Ultrasensitive chemiluminescence biosensors using nucleic acid-functionalized silver–cysteine nanowires as signal amplifying labels

Abstract

Ultrasensitive chemiluminescence (CL) sensors for biomolecules (DNA and proteins) have been developed by adopting DNA-functionalized silver–cysteine hybrid nanowires (p-SCNWs) as signal amplifying labels. The sensing is established from a sandwich-type DNA hybridization, where the target DNA strands are initially hybridized with the capture DNA located at paramagnetic microspheres (PMs) and subsequently hybridized with p-SCNWs functionalized with the signal DNA probe.
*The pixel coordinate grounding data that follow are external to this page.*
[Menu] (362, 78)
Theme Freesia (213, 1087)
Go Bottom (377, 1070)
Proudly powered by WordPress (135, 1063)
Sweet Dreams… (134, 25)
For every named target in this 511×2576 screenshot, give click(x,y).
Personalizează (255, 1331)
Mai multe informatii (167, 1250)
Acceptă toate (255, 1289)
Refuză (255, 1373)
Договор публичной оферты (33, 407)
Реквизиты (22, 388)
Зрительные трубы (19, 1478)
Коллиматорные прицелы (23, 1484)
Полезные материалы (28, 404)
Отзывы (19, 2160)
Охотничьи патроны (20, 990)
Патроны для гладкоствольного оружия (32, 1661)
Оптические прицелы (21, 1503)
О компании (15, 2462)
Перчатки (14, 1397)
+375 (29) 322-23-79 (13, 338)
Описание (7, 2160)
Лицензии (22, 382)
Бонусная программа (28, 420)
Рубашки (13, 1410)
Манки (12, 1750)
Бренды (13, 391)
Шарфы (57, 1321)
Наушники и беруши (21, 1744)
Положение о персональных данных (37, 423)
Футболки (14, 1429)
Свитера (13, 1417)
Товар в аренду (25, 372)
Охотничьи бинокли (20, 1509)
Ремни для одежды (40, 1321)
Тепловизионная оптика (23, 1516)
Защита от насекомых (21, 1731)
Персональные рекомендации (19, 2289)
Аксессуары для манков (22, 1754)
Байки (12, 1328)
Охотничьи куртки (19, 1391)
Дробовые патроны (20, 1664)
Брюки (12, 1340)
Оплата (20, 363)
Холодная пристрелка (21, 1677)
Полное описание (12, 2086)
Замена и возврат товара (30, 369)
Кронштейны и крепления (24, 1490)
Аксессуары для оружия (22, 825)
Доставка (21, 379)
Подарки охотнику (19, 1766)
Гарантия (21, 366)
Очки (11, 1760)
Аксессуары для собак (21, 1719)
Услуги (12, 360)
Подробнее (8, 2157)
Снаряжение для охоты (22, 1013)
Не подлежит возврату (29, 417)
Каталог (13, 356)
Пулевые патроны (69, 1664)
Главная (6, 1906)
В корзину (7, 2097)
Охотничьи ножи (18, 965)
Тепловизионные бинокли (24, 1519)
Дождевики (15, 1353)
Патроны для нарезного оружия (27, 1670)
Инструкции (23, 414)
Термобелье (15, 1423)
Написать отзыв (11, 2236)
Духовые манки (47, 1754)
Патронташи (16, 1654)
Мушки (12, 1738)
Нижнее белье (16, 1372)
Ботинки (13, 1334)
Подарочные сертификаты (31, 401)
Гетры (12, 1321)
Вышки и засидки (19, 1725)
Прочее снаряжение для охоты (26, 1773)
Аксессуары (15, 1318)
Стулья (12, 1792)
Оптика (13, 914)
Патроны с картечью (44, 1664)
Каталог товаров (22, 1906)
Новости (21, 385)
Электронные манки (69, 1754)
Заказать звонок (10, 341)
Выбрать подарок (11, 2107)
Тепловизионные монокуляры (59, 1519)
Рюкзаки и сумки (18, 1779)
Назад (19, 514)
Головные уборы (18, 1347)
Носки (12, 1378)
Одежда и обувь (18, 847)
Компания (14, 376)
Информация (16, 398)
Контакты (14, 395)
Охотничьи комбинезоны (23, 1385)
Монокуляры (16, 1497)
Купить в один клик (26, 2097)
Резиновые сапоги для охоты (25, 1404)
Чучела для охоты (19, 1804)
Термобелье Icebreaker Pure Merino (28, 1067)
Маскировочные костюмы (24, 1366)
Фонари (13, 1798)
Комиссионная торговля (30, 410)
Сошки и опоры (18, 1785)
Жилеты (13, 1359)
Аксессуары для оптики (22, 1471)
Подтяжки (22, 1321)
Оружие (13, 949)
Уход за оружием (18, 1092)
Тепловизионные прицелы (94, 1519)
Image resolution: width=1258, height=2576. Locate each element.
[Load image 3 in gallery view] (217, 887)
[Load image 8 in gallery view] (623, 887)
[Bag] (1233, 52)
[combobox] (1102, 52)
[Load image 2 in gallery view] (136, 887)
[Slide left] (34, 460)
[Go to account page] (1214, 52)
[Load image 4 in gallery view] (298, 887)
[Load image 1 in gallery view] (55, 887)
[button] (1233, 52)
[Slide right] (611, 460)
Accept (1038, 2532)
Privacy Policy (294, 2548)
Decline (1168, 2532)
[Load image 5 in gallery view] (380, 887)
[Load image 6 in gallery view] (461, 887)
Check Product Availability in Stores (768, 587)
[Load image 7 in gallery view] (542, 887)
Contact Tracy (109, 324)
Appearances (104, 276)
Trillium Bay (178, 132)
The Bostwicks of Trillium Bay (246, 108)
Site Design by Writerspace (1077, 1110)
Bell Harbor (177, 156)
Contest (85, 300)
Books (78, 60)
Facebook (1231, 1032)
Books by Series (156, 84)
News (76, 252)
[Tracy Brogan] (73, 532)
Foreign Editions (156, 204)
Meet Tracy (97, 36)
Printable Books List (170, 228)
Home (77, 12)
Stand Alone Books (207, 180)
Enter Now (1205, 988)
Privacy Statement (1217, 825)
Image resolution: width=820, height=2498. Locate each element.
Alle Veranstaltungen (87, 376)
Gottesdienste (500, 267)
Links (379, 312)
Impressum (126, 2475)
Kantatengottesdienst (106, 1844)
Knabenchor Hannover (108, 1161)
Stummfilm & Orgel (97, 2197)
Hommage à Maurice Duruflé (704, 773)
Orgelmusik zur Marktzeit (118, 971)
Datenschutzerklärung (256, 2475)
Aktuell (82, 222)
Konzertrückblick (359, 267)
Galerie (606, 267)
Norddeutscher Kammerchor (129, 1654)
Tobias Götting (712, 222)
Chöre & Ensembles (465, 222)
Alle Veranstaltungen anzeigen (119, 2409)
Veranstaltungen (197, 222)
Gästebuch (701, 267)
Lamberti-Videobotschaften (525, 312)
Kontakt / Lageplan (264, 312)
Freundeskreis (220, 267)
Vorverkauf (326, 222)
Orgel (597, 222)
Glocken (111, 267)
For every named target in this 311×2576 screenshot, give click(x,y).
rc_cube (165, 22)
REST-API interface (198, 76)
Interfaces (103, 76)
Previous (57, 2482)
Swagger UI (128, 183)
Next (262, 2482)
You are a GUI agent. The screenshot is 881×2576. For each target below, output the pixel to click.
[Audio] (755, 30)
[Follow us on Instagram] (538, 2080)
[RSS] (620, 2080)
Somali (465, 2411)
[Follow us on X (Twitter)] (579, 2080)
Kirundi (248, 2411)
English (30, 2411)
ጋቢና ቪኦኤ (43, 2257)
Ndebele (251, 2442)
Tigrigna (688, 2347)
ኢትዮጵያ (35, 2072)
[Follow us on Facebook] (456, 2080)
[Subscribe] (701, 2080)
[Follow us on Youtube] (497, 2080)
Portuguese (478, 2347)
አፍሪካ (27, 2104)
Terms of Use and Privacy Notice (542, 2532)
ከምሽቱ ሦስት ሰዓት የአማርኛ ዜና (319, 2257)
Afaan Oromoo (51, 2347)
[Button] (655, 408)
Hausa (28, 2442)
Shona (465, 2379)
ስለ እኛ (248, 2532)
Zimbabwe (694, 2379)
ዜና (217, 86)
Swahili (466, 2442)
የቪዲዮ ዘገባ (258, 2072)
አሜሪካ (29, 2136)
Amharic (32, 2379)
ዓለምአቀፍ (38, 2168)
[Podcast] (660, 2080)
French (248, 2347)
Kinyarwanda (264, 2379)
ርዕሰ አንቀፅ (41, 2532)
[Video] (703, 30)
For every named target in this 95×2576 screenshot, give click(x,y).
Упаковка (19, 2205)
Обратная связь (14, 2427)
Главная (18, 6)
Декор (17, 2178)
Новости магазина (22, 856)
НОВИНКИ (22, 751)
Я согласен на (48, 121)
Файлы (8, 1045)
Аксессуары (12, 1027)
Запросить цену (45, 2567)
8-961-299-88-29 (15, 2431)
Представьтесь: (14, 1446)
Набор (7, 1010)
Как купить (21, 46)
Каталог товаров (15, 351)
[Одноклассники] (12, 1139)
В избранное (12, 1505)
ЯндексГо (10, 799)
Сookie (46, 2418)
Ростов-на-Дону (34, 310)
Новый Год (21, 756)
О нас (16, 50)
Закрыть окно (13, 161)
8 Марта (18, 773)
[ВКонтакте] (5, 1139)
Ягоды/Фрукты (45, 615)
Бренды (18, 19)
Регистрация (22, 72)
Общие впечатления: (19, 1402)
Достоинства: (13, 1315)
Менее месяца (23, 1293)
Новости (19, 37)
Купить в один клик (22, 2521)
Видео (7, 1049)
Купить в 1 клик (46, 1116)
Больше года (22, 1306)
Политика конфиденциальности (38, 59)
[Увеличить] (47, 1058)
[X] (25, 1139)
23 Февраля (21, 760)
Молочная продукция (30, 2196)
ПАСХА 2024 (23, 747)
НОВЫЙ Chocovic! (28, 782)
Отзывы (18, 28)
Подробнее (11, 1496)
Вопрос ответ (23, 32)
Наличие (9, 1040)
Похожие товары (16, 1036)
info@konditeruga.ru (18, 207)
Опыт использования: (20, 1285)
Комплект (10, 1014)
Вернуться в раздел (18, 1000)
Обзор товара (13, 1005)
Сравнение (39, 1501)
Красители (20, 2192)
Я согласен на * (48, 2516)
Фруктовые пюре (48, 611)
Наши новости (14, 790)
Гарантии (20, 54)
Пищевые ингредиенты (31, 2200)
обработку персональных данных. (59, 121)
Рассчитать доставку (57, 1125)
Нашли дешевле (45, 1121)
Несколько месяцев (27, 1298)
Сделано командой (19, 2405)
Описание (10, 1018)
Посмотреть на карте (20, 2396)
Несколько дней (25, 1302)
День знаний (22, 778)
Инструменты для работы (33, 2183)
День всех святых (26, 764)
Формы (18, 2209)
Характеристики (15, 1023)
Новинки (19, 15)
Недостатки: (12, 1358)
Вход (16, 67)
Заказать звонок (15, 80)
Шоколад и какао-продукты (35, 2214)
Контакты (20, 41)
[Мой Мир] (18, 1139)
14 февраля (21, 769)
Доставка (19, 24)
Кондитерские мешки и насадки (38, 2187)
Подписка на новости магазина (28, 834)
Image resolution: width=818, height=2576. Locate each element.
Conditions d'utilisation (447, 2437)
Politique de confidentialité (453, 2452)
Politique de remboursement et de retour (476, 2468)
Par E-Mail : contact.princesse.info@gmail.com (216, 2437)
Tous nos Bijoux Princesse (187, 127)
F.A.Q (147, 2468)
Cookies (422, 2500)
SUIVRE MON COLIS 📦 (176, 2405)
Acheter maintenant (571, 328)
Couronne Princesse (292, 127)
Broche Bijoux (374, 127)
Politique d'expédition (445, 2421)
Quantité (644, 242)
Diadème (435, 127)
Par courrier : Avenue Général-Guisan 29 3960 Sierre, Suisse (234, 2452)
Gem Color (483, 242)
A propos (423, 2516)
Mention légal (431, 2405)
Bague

After magnetic separation, p-SCNWs on the hybrids were completely decomposed with HNO₃ to release numerous silver ions. The powerful catalysis of silver ions toward the redox reaction of K₂S₂O₈–Mn²⁺–H₃PO₄ causes the generation of KMnO₄ that is capable of oxidizing luminol at high pH, triggering an amplified chemiluminescent signal emission. The sensing combines the extraordinary sensitivity of the catalytic chemiluminescence technology and the amplifying strategy via releasing large quantities of silver ions as the catalyst from each hybrid, enabling the assay of target DNA strands at a concentration as low as 0.34 fM. The CL signals associated with single-base pair mismatched DNA strands and non-complementary DNA strands are able to be discriminated well from the CL signal related to the complementary DNA hybridization. Likewise, the combination of p-SCNWs functionalized with an aptamer and PMs/aptamer/thrombin complex allowed the chemiluminescence sensing of thrombin with a low limit of detection corresponding to 0.17 pM.